ICE cotton futures eased after reaching a two-week high in the previous session, as traders remained cautious ahead of the weekly US cotton export sales report. Declining crude oil prices also exerted additional pressure on the natural fibre. Oil prices fell due to rising US fuel inventories and ongoing tariff concerns. Meanwhile, stronger agricultural crop performance failed to support cotton prices on Wednesday.

ICE’s most active December 2025 contract settled at 68.56 cents per pound (0.453 kg), down 0.03 cent. The contract had reached 69 cents on Tuesday, the highest level since June 30. The October contract dropped by 26 points, while other cotton contracts closed between 4 points lower and 3 points higher.

Trading volume today stood at 23,505 contracts—the second-lowest recorded in 2025. The lowest volume, 22,110 contracts, was seen last Thursday. In contrast, yesterday’s cleared volume was 39,587 contracts. The low volume today contradicts the bullish sentiment observed in the previous session.

There was resistance near the 69-cent level. Technical indicators, including the 20-day and 50-day moving averages, alongside weaker crude oil prices, are limiting further upside.

Falling oil prices added pressure to cotton, as cheaper crude makes polyester—a cotton substitute—more competitive.

The market is now awaiting the US Department of Agriculture’s (USDA) weekly export sales report, due Thursday. Expectations are for a reasonably strong report, with more focus on actual shipments than new sales.

According to market analysts, resistance remains above 69 cents. Cheaper crude is seen as a negative factor. While export figures may be decent, the overall sentiment remains cautious.

In external grain markets, Chicago corn rose for a third consecutive session amid already-priced-in crop conditions. Soybeans edged up from a three-month low, and wheat posted slight gains but continued to hover near a two-week low.

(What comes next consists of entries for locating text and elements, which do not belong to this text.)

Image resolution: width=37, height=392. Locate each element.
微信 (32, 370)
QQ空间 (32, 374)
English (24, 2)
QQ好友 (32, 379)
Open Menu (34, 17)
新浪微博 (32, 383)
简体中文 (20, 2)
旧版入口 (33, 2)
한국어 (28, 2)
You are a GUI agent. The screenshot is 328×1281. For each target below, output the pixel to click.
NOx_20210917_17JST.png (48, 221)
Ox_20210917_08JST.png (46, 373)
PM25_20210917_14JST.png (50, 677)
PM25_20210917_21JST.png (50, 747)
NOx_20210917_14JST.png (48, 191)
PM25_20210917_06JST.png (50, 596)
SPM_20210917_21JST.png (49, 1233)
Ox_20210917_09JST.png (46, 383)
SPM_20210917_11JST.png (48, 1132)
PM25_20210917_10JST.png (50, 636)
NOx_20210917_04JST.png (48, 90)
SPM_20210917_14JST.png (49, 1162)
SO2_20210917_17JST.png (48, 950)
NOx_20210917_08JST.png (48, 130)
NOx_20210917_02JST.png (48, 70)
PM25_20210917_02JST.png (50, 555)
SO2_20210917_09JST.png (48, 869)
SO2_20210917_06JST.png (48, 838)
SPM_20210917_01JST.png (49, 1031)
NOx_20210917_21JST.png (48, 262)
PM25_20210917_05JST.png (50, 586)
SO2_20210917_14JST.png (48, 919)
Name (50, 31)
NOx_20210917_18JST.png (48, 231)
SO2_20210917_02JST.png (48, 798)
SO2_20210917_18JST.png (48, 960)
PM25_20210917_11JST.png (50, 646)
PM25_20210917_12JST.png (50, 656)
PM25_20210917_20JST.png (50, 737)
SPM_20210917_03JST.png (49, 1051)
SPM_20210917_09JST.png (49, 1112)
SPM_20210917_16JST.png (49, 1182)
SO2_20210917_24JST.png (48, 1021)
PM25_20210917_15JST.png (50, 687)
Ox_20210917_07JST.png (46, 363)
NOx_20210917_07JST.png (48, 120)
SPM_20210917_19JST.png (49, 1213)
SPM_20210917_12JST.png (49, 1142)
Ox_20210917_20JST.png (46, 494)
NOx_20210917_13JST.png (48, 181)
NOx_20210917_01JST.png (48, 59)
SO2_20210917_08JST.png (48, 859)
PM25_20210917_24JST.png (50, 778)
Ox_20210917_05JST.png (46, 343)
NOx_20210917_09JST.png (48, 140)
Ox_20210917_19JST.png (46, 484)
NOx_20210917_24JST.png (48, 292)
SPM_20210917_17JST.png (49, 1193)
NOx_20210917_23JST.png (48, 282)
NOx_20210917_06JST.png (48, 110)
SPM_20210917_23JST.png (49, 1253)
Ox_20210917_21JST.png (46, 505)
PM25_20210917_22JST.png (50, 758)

As of the latest trade, ICE cotton for December 2025 was at 68.61 cents per pound (up 0.05 cent), cash cotton stood at 65.70 cents (down 0.26 cent), the October 2025 contract was at 66.95 cents (down 0.26 cent), the March 2026 contract at 69.86 cents (up 0.03 cent), the May 2026 contract at 70.86 cents (up 0.02 cent), and the July 2026 contract at 71.64 cents (up 0.06 cent). Some contracts remained at their previous closing levels, with no trading recorded today.